This whole tragic episode, is what lay behind the failed attempt to kill Allison Ponting, who, having appeared as a witness at the trial, is now living with an assumed identity. And Misha Glenny's interest in the story, and subsequent exhaustive investigation, was given a particular impetus, when he realised that David Ponting, Alison's father, (also now living with an assumed identity), had been one of his tutors while an undergraduate at Bristol University.

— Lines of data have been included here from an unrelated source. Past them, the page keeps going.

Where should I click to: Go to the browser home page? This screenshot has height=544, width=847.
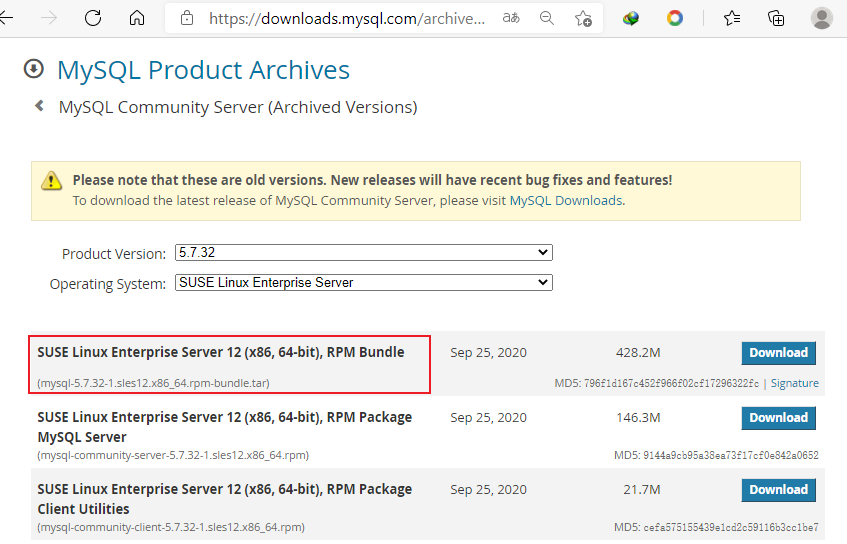coord(137,18)
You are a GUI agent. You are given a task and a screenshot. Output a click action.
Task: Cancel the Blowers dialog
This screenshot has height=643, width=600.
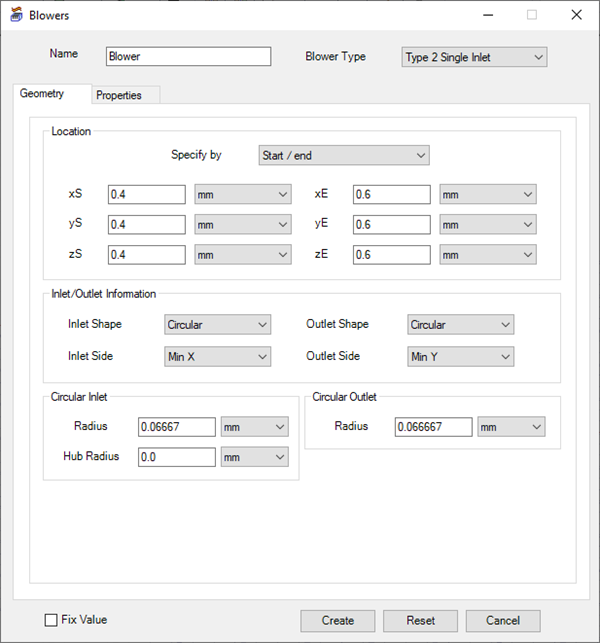coord(502,620)
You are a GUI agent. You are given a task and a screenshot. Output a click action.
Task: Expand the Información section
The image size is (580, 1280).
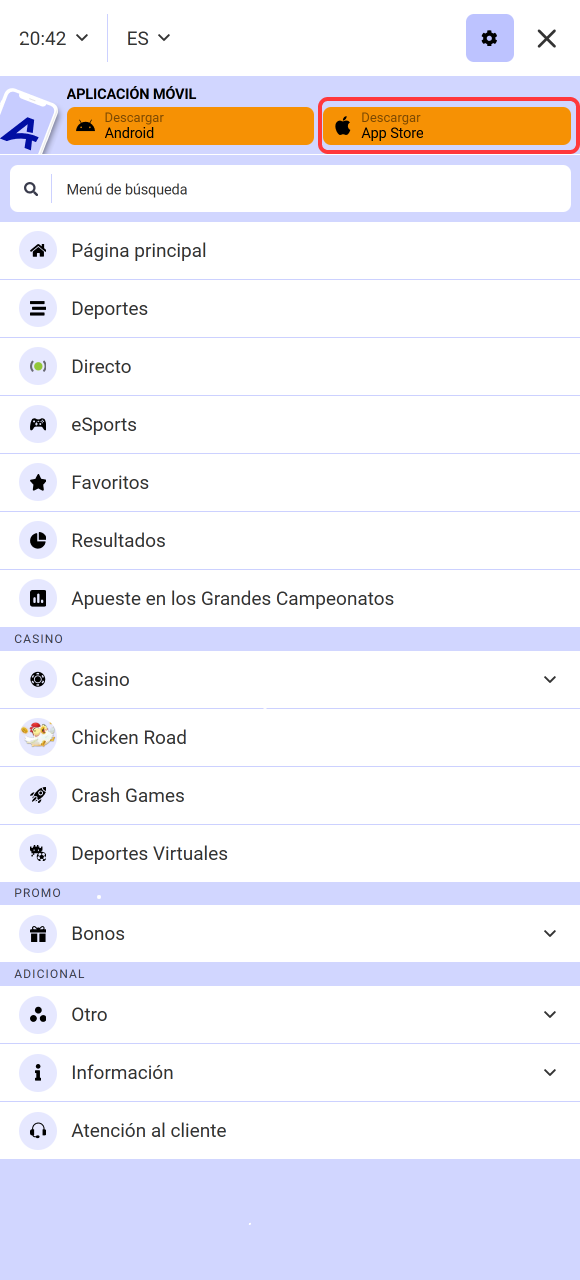(x=549, y=1072)
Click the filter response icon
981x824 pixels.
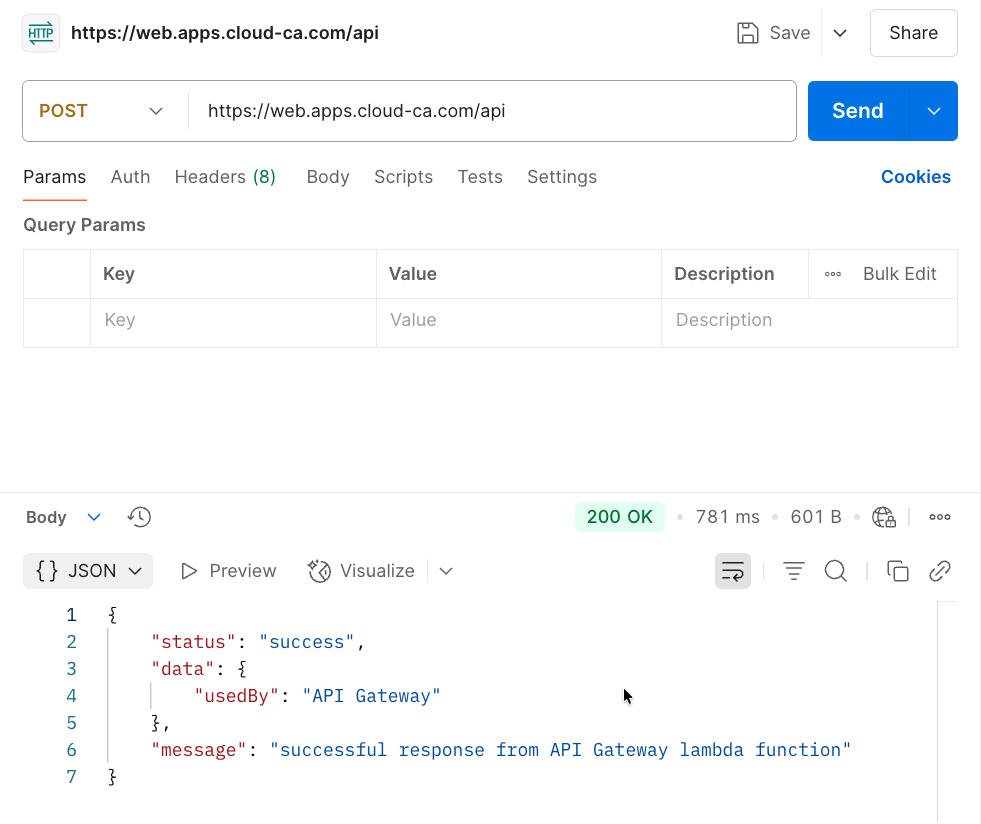(x=793, y=571)
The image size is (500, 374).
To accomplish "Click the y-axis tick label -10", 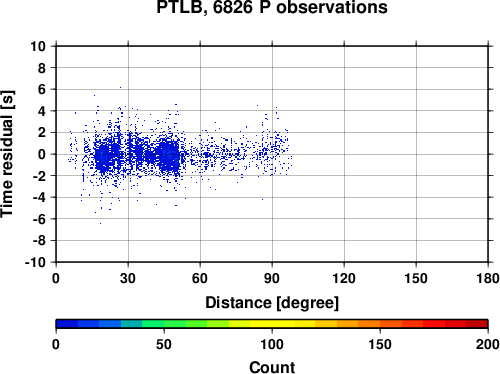I will [35, 262].
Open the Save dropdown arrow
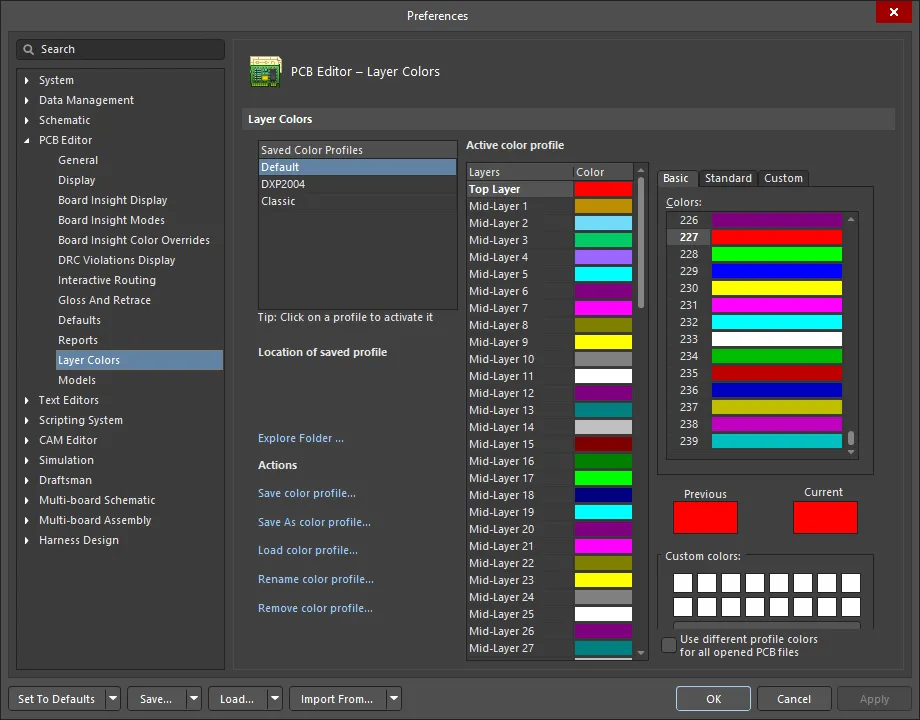The height and width of the screenshot is (720, 920). point(194,699)
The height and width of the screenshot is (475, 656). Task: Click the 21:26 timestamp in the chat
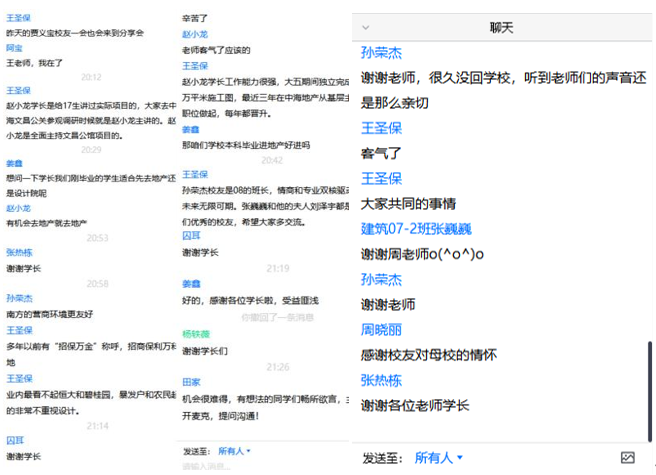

From Woking, Misha Glenny travelled through every continent bar Australia. And what he uncovered was incontrovertible evidence of sophisticated and global networks of organised crime, that in many instances, were more sophisticated and vastly more profitable than many well known multinational corporations. And beginning his journey in Eastern Europe he soon discovered, what in effect, was a free for all:
"People were discovering all over Eastern Europe that when the country goes into freefall, the law is the first thing that is crushed under the rubble of transformation. Capitalism had not existed until 1989 and so the hopelessly weak states that emerged throughout the former Soviet Union and Eastern Europe had simply no capacity to define what was "legal" and what was "illegal". They had neither the money nor the experience to police the novelty of commercial exchanges. Those who positioned themselves well in the first three years after the end of communism were often in a position to make up the rules of their brave new world as they went along".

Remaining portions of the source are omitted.